TEXT BLOCK
LONG POST WARNING!!!

I'm certainly no physicist ... but with equal arrow weight the energy produced with 40# at 28 inches is the same as 40# at 31 inches. A pound of lead and a pound of feathers weighs the same. I'm sure there is some small variability due to the cast of the bow, limb length and other such that affect arrow speed.

Here is how the Oklahoma Regulations read:

Archery
This includes Deer Archery, Elk Archery, Antelope Archery & Bear Archery seasons.
• Bow: Any compound bow of 30 pounds or more draw weight; any recurve, longbow or self-bow of 40 pounds or more draw weight. Hand-held releases are legal. Devices that permit a bow to be held mechanically at full
or partial draw are allowed.

The first thing an Oklahoma Game Warden will look at on a "production" bow is the markings that say what the poundage of the bow is. If it reads 40# or more... you are back to hunting. If it is less you will have some explaining to do. The same with a homemade bow. There are provisions in the regs for selfbows. They may be generous and have a scale with them to measure the draw weight of your bow at your draw length, maybe not. If you have a scale with you, that might work. If you decide to be difficult the Warden may just decide to write the ticket. "Sign here, press hard, fifth copy is yours, court date is on the back." Then you have to fool with explaining to a judge about draw weights at your draw length and such. You might win but I doubt that would make for a good day in the field.

DATA SUPPLIED
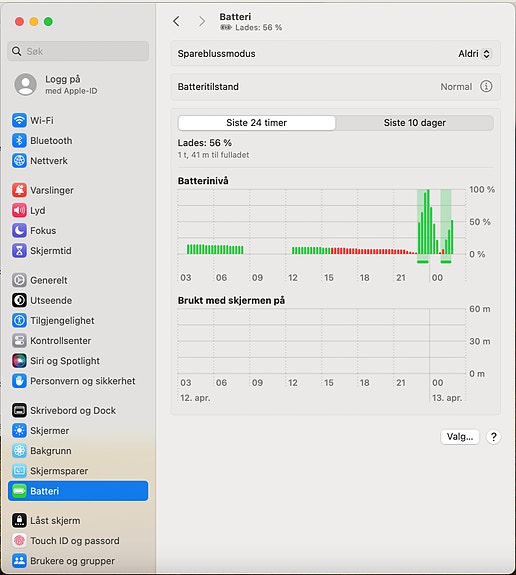Image resolution: width=516 pixels, height=575 pixels.
Task: Open Wi-Fi settings icon in sidebar
Action: (x=19, y=120)
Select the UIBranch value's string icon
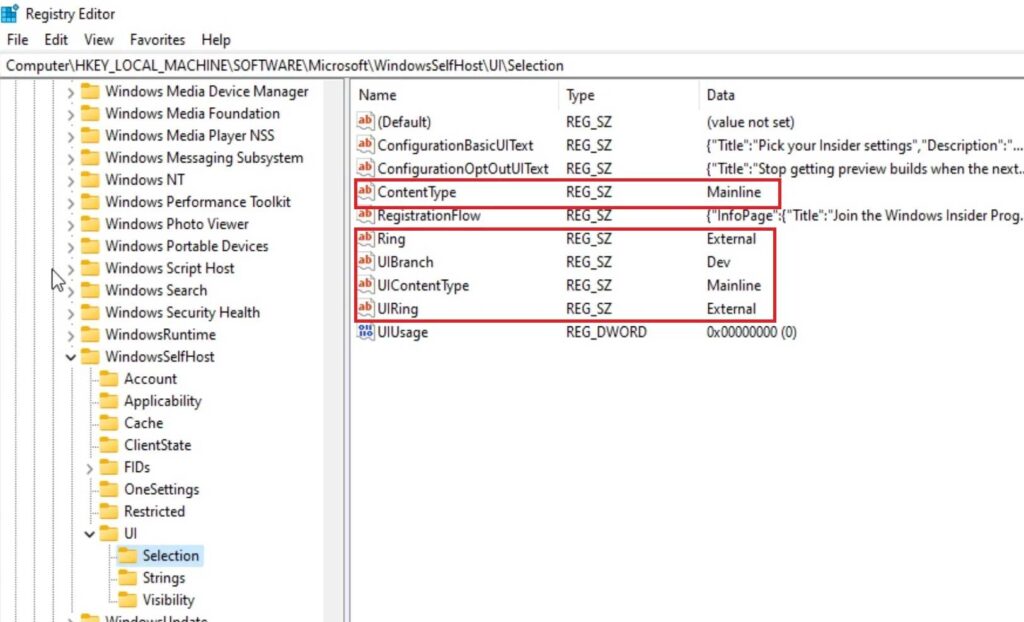 click(x=365, y=262)
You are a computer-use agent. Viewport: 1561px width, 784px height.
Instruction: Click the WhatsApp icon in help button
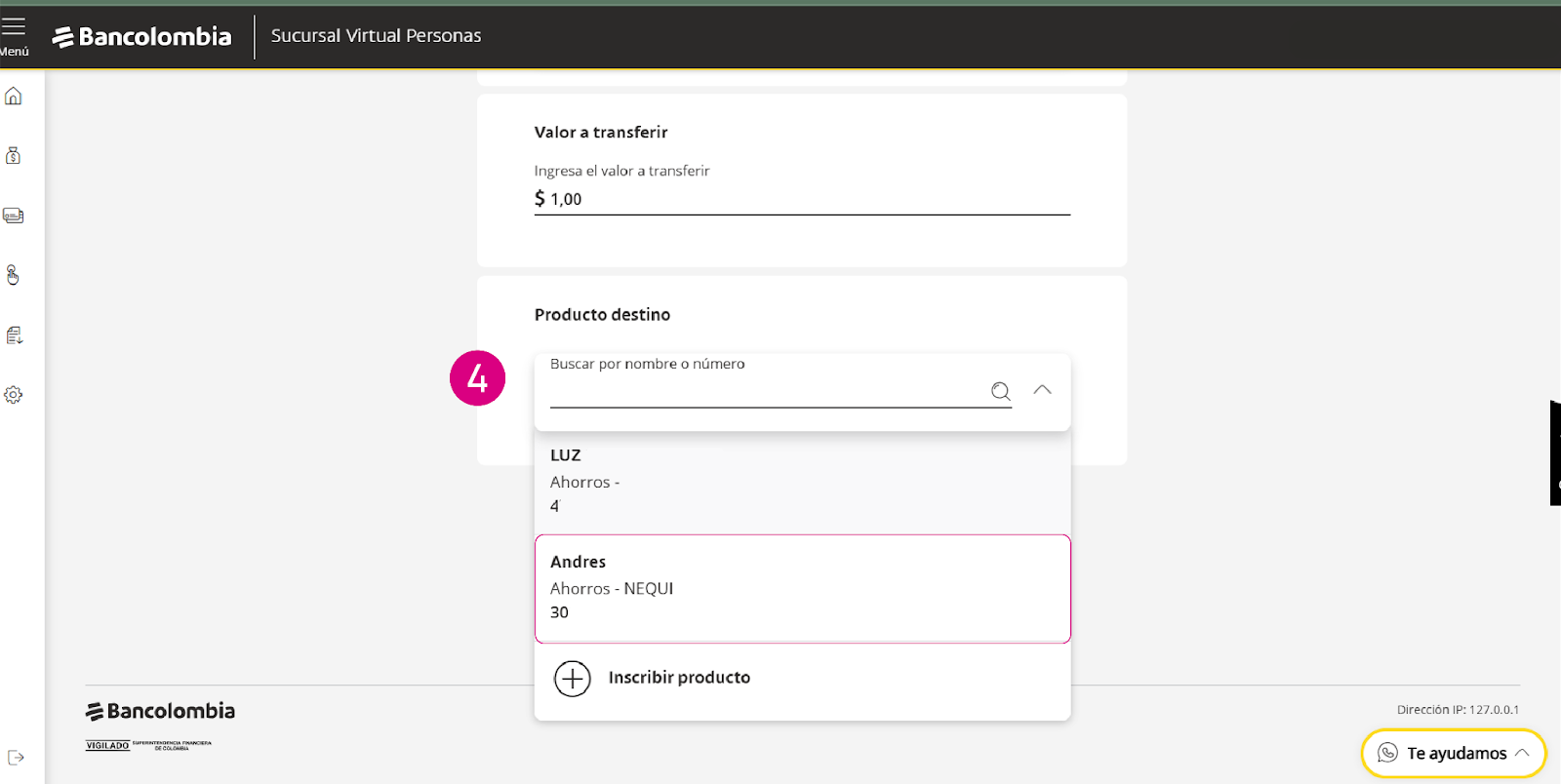(x=1387, y=753)

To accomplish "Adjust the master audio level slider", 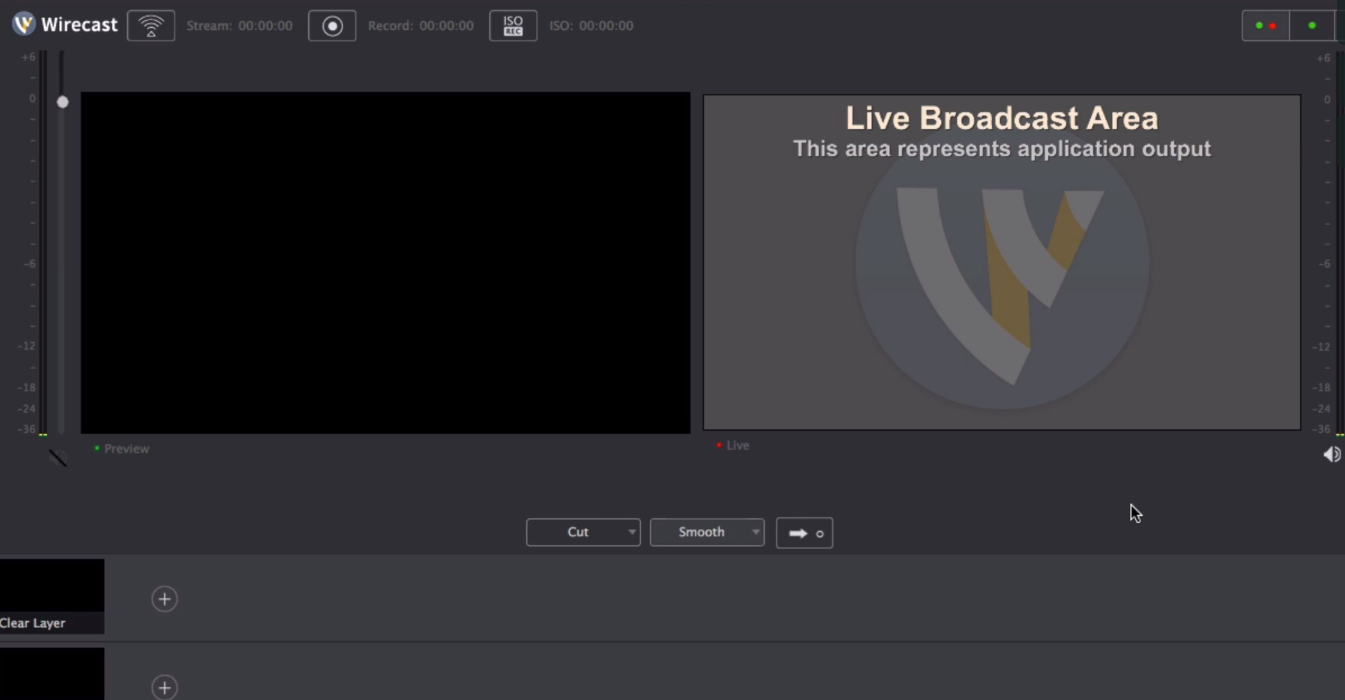I will (x=62, y=101).
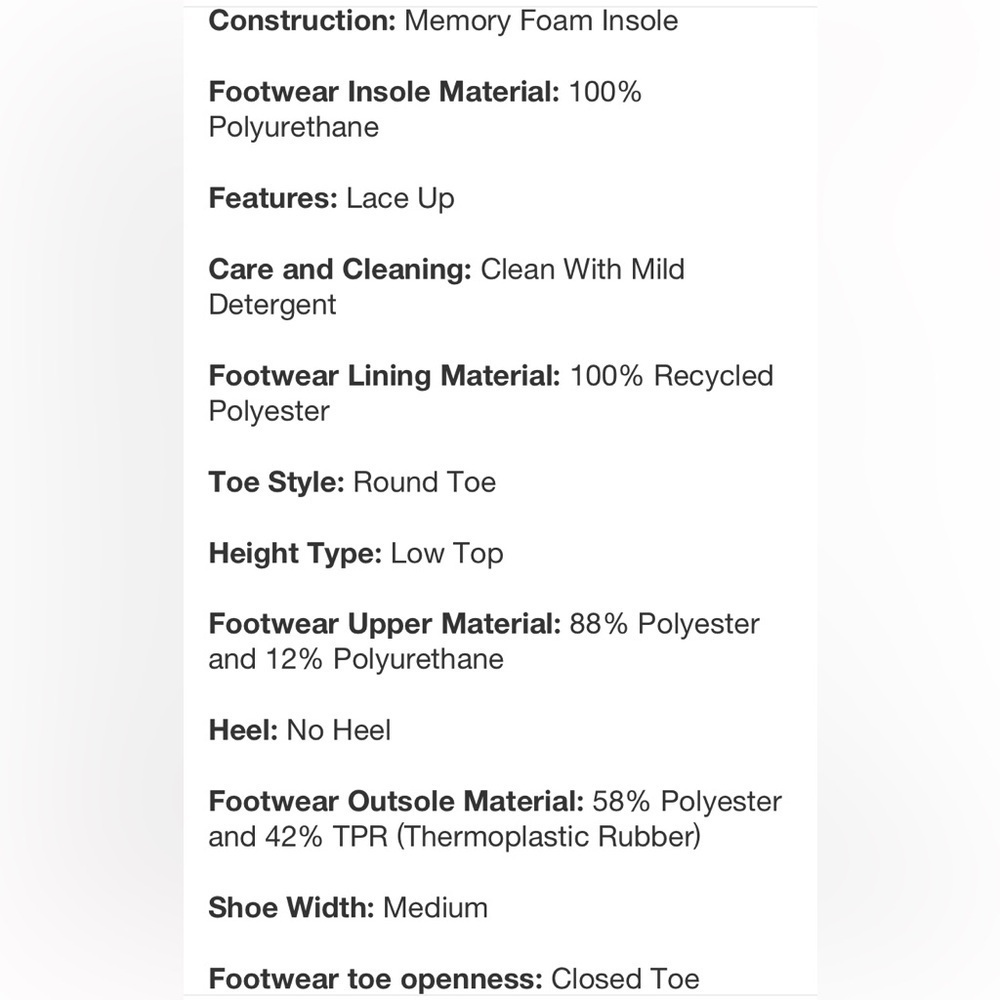Click the Shoe Width Medium value

(435, 908)
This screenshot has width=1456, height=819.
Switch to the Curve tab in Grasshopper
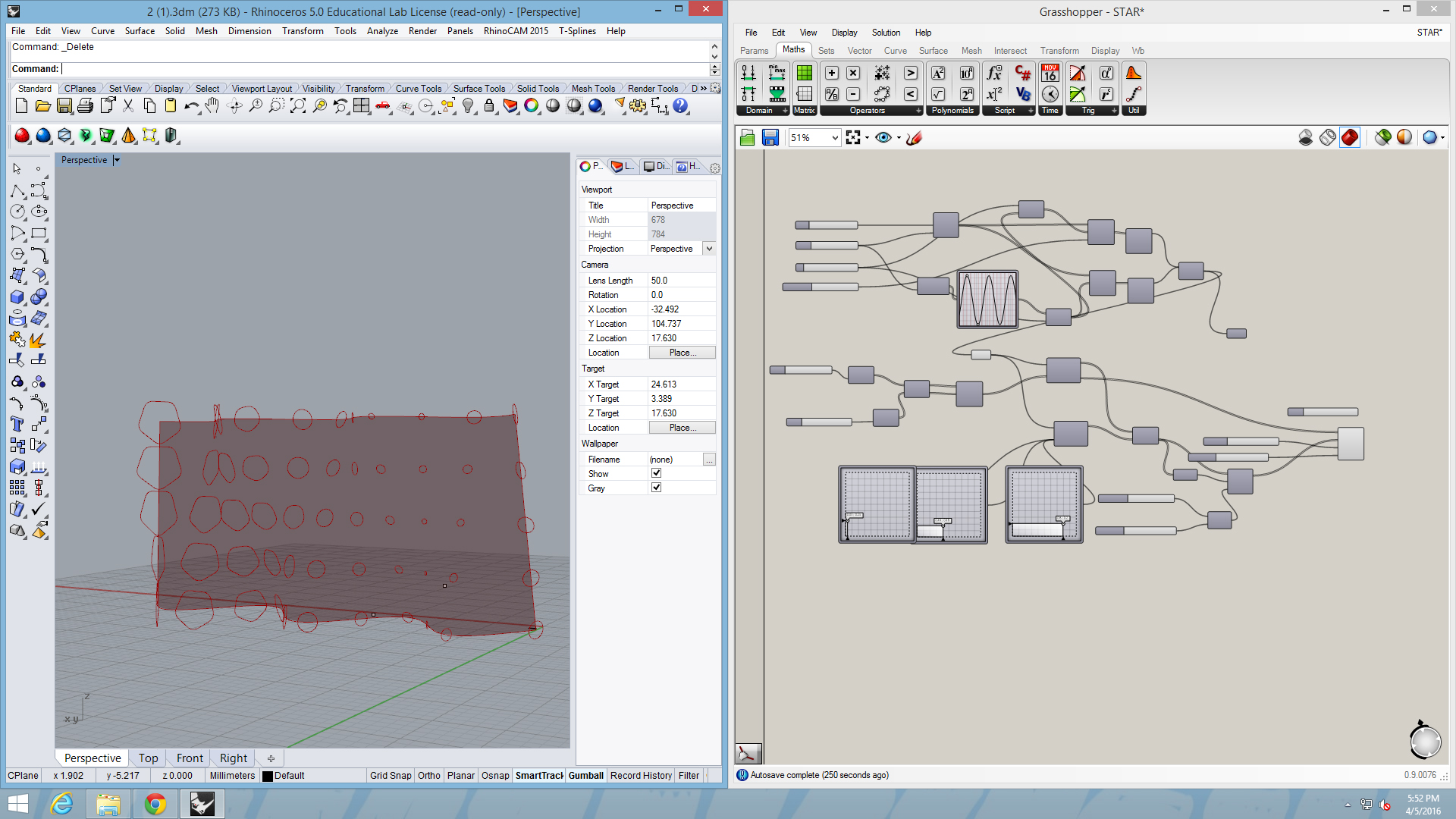point(895,51)
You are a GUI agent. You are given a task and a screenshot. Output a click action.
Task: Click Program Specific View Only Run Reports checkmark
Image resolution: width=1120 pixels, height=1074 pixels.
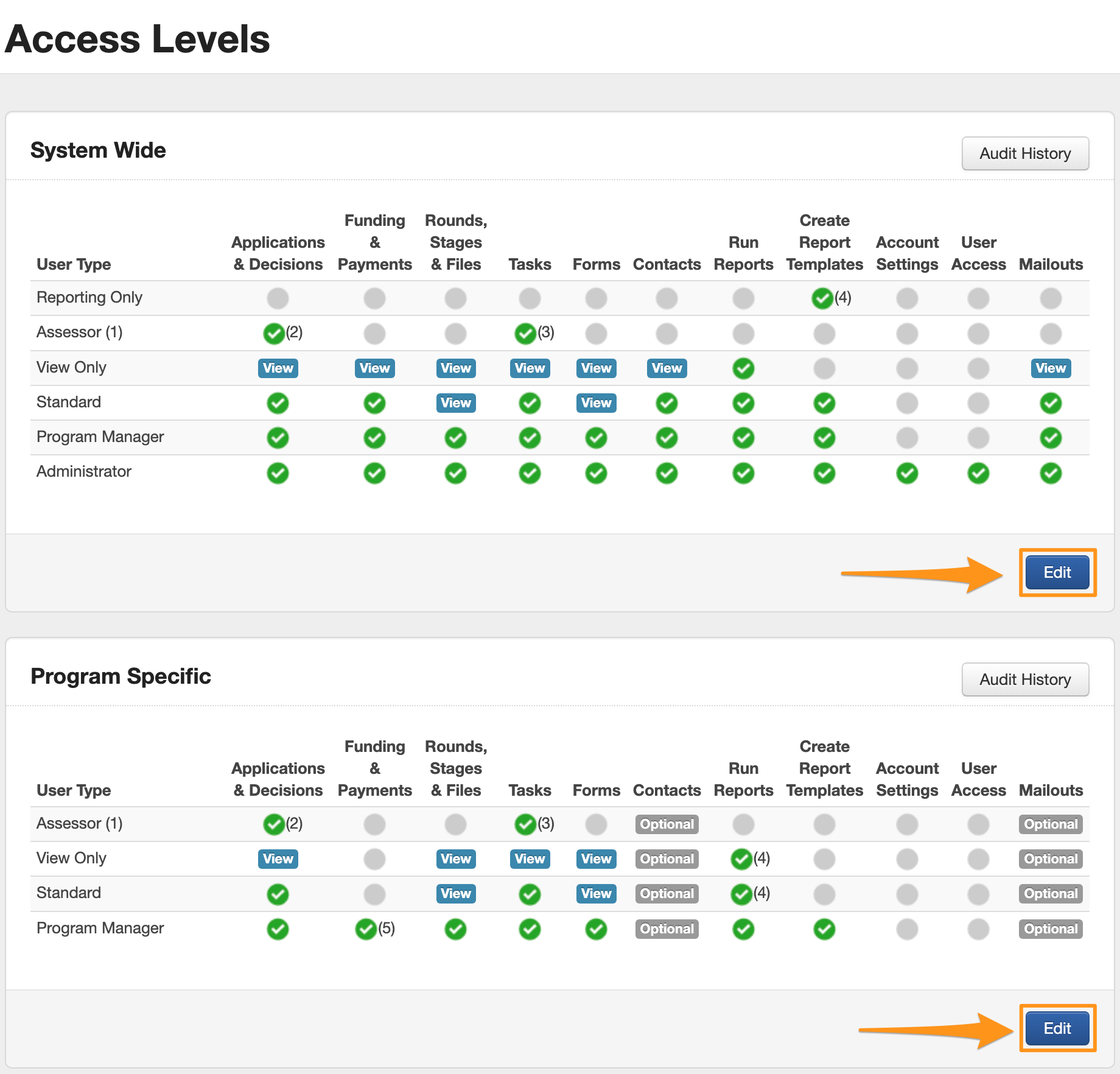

TASKS TO PERFORM
#1 Write out the part of the post on Oklahoma bow draw weights above that opens with the words containing "LONG POST WARNING!!!" and closes with "Bear Archery seasons.".
#2 According to the post on Oklahoma bow draw weights above, which hunting seasons do the Oklahoma archery regulations cover? List every one.

TASK-BY-TASK RESULTS
#1
LONG POST WARNING!!!

I'm certainly no physicist ... but with equal arrow weight the energy produced with 40# at 28 inches is the same as 40# at 31 inches. A pound of lead and a pound of feathers weighs the same. I'm sure there is some small variability due to the cast of the bow, limb length and other such that affect arrow speed.

Here is how the Oklahoma Regulations read:

Archery
This includes Deer Archery, Elk Archery, Antelope Archery & Bear Archery seasons.

#2
- Deer Archery
- Elk Archery
- Antelope Archery
- Bear Archery